Fachkonferenz 2013

Wasser in der Bergbaufolgelandschaft der Lausitz
17.09.2013, Senftenberg

Senftenberg. Am 17.09 2013 führte die LMBV die Fachkonferenz: „Wasser in der Bergbaufolgelandschaft der Lausitz“ in Senftenberg durch, die eine große Resonanz im Umfeld fand. Über 180 Vertreter der Kommunen, Gemeinden, Landkreise, Fachbehörden, Ministerien der Länder Brandenburg und Sachsen sowie beteiligte Bürger der Lausitz nahmen daran teil. Es konnten Fachexperten verschiedener Institutionen gewonnen werden, die mit ihren Vorträgen die mannigfaltigen Aspekte bei der Gestaltung der Wasserwirtschaft in der Bergbaufolgelandschaft erläutert haben.
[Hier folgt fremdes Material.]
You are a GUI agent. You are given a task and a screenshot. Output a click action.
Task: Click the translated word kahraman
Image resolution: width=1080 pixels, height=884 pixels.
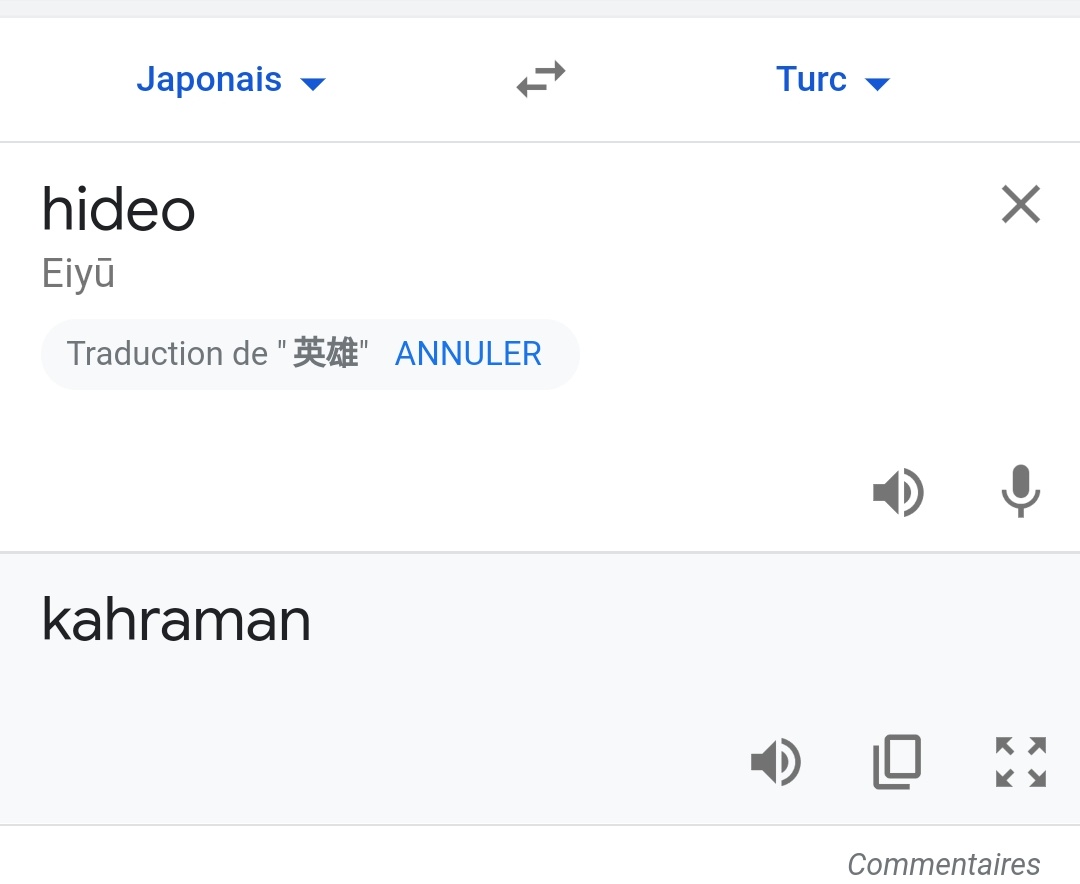click(x=176, y=620)
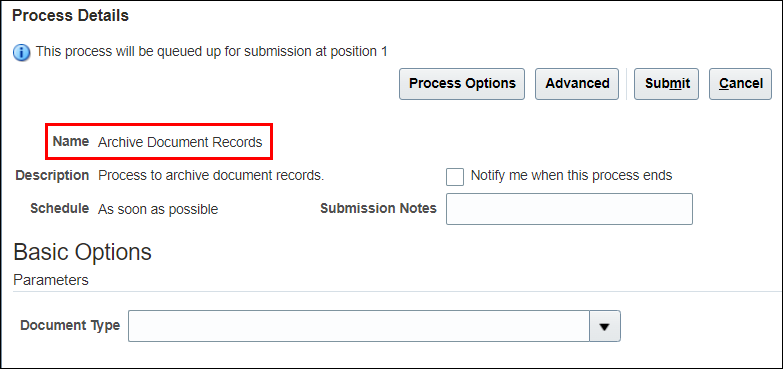The height and width of the screenshot is (369, 783).
Task: Click inside the Document Type field
Action: pyautogui.click(x=359, y=326)
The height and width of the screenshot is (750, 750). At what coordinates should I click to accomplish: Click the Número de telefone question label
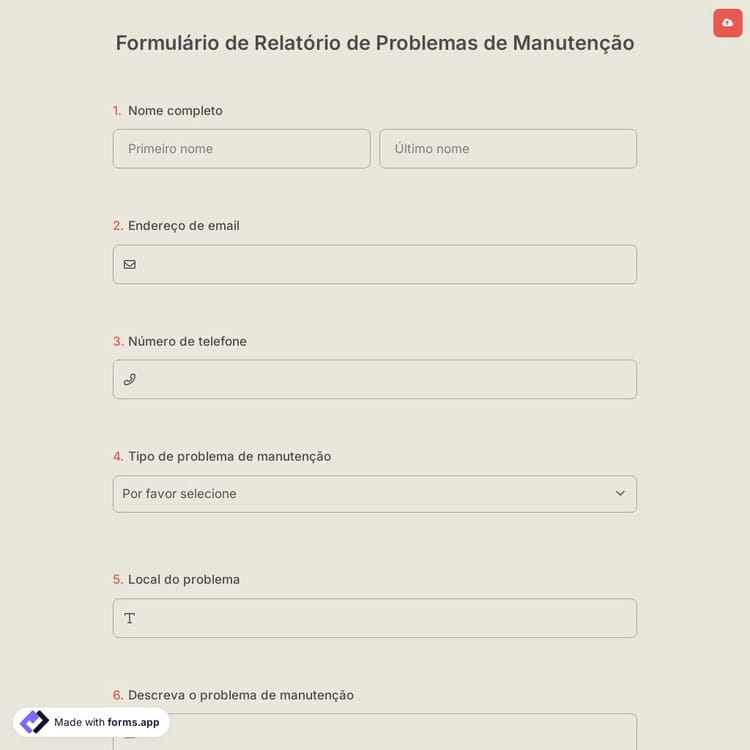click(187, 341)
Es wurden die ingenieurtechnischen Herausforderungen zur Flutung und Verbesserung der Wasserbeschaffenheit in den Lausitzer Bergbaufolgeseen aufgezeigt. Die Flutung ist inzwischen weit fortgeschritten, auch konnten einige Seen erfolgreich behandelt werden. Die Entwicklung innovativer Verfahren zur Wasserbehandlung mit Partnern aus Wissenschaft und Ingenieurtechnik wird eine wirtschaftliche und nachhaltige wasserwirtschaftliche Sanierung ermöglichen. Durch Vertreter des LBGR wurde der rechtliche Rahmen dargestellt, in dem sich die Herstellung der Gewässer und der Grundwasseranstieg befinden.

Zum Grundwasserwiederanstieg wurden die strategische Vorgehensweise bei der Bewältigung der Gefahrenabwehr an vorhandenen Bebauungen und an den Infrastruktureinrichtungen aufgezeigt. Die Ergebnisse der zahlreichen Studien zur Eisenbelastung der Spree, die die LMBV bisher zur bergbaulichen Beeinflussung der Spree veranlasst hat, wurden vorgestellt. Die aktuelle Situation der Belastung, die Herangehensweise zur Problembewältigung sowie erste Erfolge wurden aufgezeigt.

Mit diesen Vorträgen wurde ein Überblick über den erreichten Stand, über die anstehenden Herausforderungen sowie über die künftige Entwicklung bei der Herstellung eines sich weitgehend selbst regulierenden Wasserhaushaltes in der Bergbaufolgelandschaft gegeben.